Using the listing below, retype only the lines from the line with "Image resolution: width=1928" through the end, both ends included, and exclude the pictures.

━━ Records to use

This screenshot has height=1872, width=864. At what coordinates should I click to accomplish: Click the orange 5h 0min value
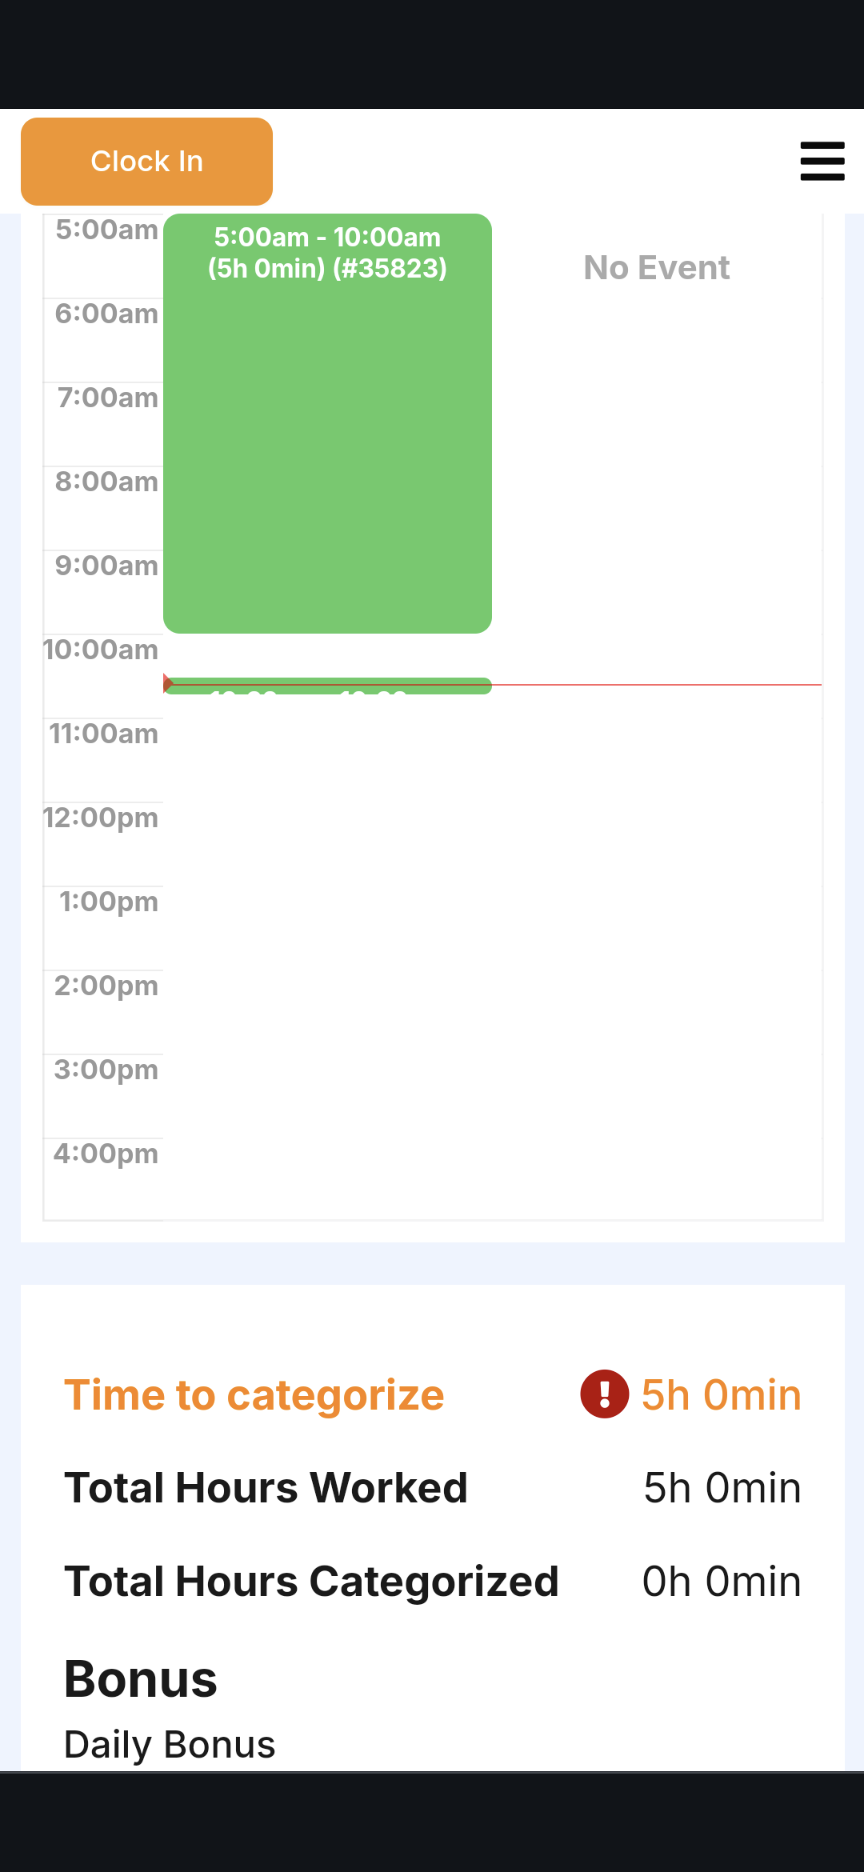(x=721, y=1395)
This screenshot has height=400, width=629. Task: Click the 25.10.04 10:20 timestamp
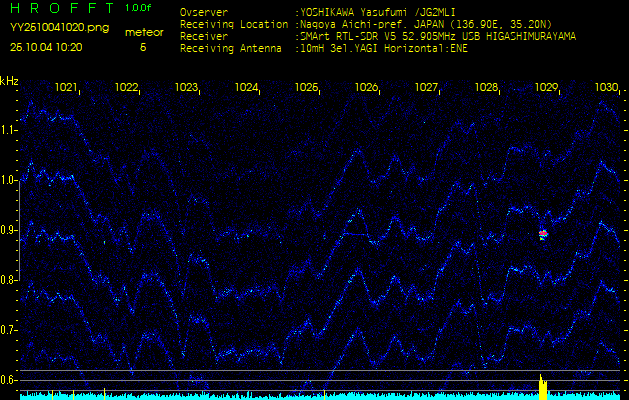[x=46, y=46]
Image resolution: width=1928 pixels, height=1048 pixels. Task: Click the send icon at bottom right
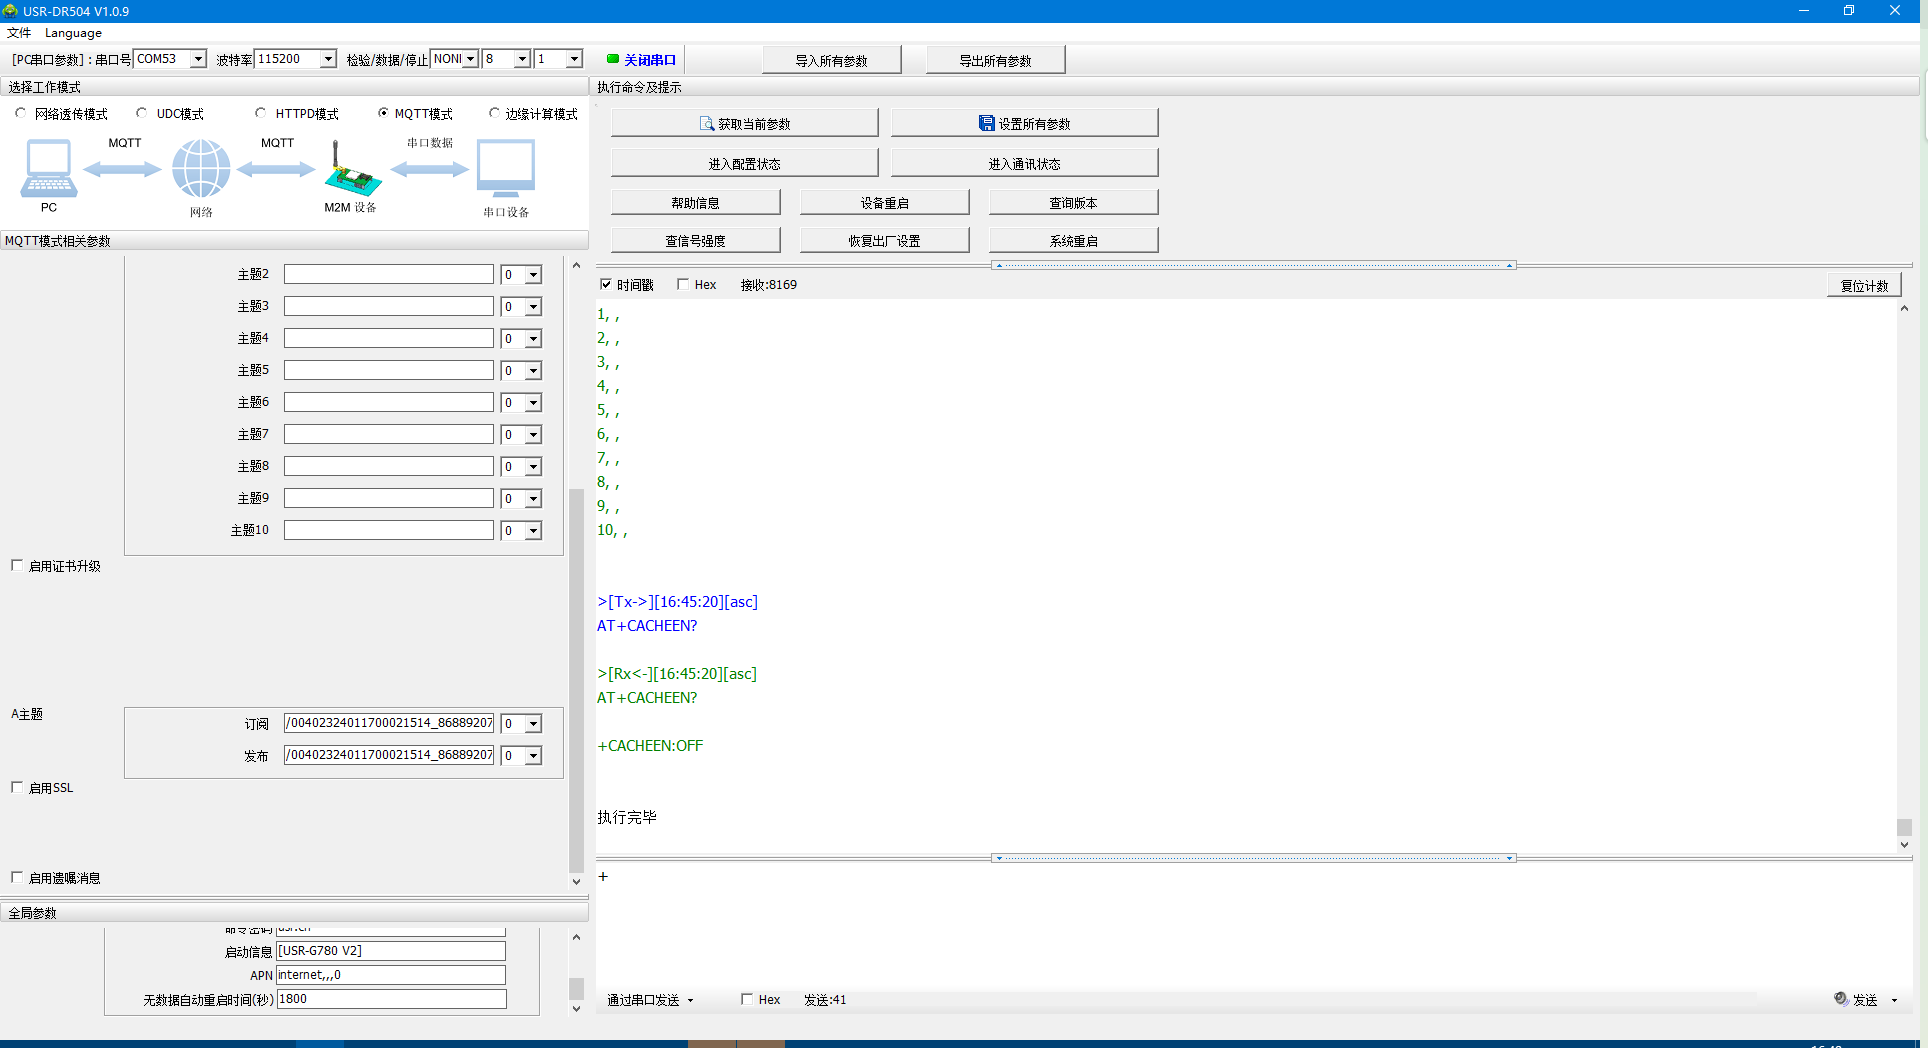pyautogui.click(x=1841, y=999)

━━━━

| Expected answer |
Image resolution: width=1928 pixels, height=1048 pixels. Task: Click the send icon at bottom right
pyautogui.click(x=1841, y=999)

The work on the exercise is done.